The mayor’s proposal targets the energy used by existing buildings.

“While there are regulations in place to address emissions in new buildings, as you can see, behind us, we have many existing buildings that need a trajectory toward a clean energy future,” Harrell said at a press conference in Seattle’s Kerry Park. “That's what this work does.”

Depending on their size, large office buildings would have to produce no pollution by 2045, while apartment buildings would face a 2050 deadline.

The biggest buildings would have to go first, with skyscrapers and any other structures bigger than 220,000 square feet needing to make their first emissions cuts by 2031, while 20,000-square-foot buildings would have to cut back by 2035.

(For comparison, Seattle’s historic, 42-story Smith Tower has about 270,000 square feet of space, while the 14-story Joseph Vance Building downtown is about half that size.)

“We think these are achievable. They're aggressive,” Harrell said.

But not everyone agreed.

“We're in a climate emergency. We need to go faster than this,” said climate activist Andrew Eckels with 350 Seattle. “Under the current policy, most building owners don't have to do anything until the early 2030s, and they don't have to finish moving off fossil fuels until the late 2040s, which we know from the most recent IPCC [U.N. Intergovernmental Panel on Climate Change] report is really not fast enough for the urgency of what we're dealing with.”
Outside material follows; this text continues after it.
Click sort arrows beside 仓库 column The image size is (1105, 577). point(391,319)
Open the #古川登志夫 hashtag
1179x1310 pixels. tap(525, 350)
Building owners say 2031, eight years from now, is too soon to make major changes to their infrastructure when such projects can take years to complete.

“It's overly aggressive. It's too fast. It costs too much,” said Rod Kauffman, head of the Building Owners and Managers Association Seattle King County. “The value of commercial real estate out there, more or less, has dropped 30% in the last couple of years, and many of those buildings are underwater right now.”
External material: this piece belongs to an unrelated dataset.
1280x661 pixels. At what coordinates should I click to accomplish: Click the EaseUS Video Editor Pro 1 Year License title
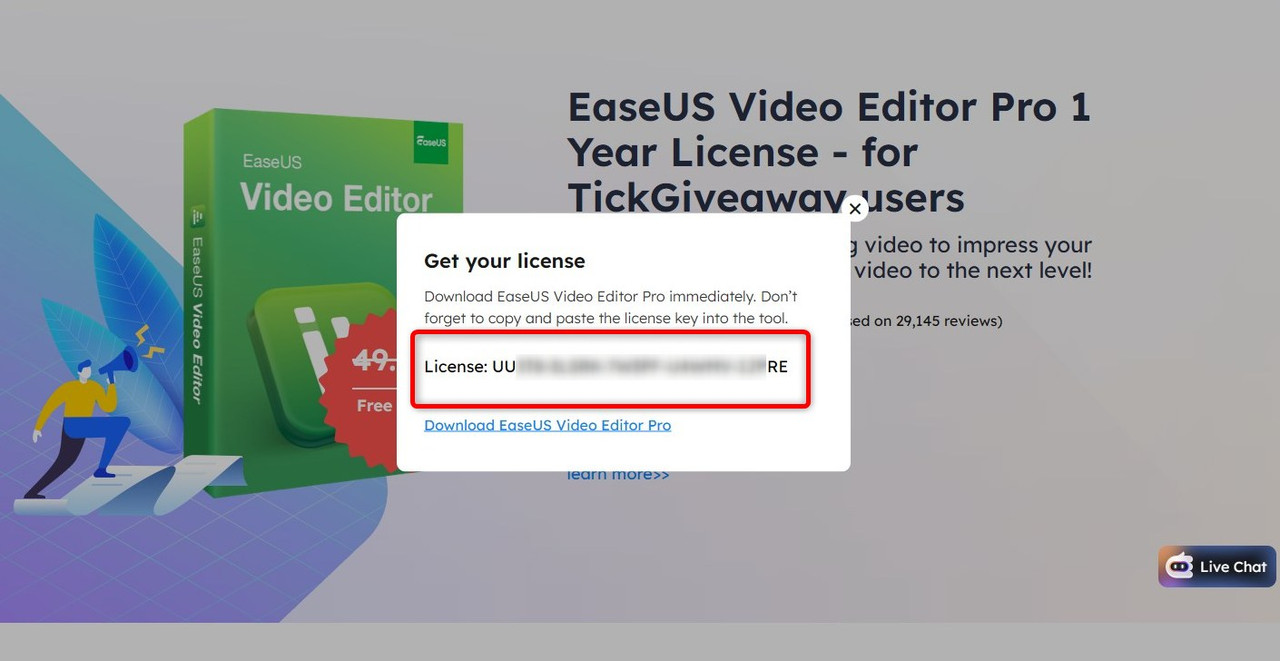[829, 152]
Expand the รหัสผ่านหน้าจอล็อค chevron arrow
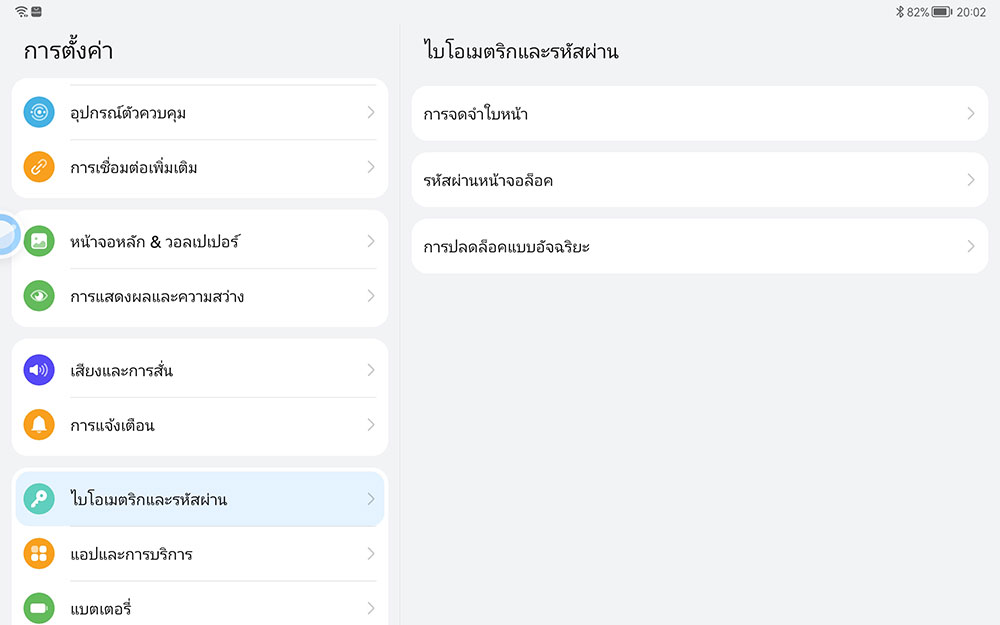The image size is (1000, 625). point(970,180)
For the first five years, building owners would have the option, instead of reducing their emissions, of paying a fee per ton of pollution they emit beyond the new limits. Low-income apartments as well as buildings with “extremely high” vacancy rates or financial distress could also get an extra five years to start reducing their emissions.

“Those are largely multimillion, multibillion-dollar real estate asset portfolios that can absolutely afford to go faster, and we can't afford to wait longer,” Eckels said of the major buildings in downtown Seattle.

“Affordable housing projects, their building portfolios operate within very tight budget margins,” said Patience Malaba, head of the Housing Development Consortium, a group of affordable housing developers and providers in King County.

And yet, Malaba said at the mayor’s press conference, “It is incumbent upon all of us that we truly take action to significantly reduce greenhouse gas emissions over the next decade.”

“Whether it's transit emissions, whether it's our reliance on fossil fuel for other types of issues, whether it's our building standards, we just come up with what we think are realistic, but aggressive goals. And we're not trying to put out there unrealistic goals,” Harrell said.

Seattle’s Green New Deal law, passed in 2019, requires the city to aim for a goal of carbon neutrality by 2030, not 2050. Under Washington state law, greenhouse gas emissions statewide must come down 95% by 2050, with shorter-term reductions mandated along the way.

Harrell’s proposal originally required buildings to start polluting less in 2027, but that deadline was delayed to 2031 after pushback from building owners.

Seattle Office of Sustainability and Environment Director Jessyn Farrell said the proposal includes early incentives for buildings to clean up their act before the deadlines.

“Our goal really is to get people to decarbonize as quickly as possible,” she said.

Environmental activists and building owners both say they plan to keep lobbying on the buildings proposal as the Seattle City Council debates it in the months ahead.

Harrell’s proposal follows similar measures enacted in other cities including Boston, Denver, and St. Louis.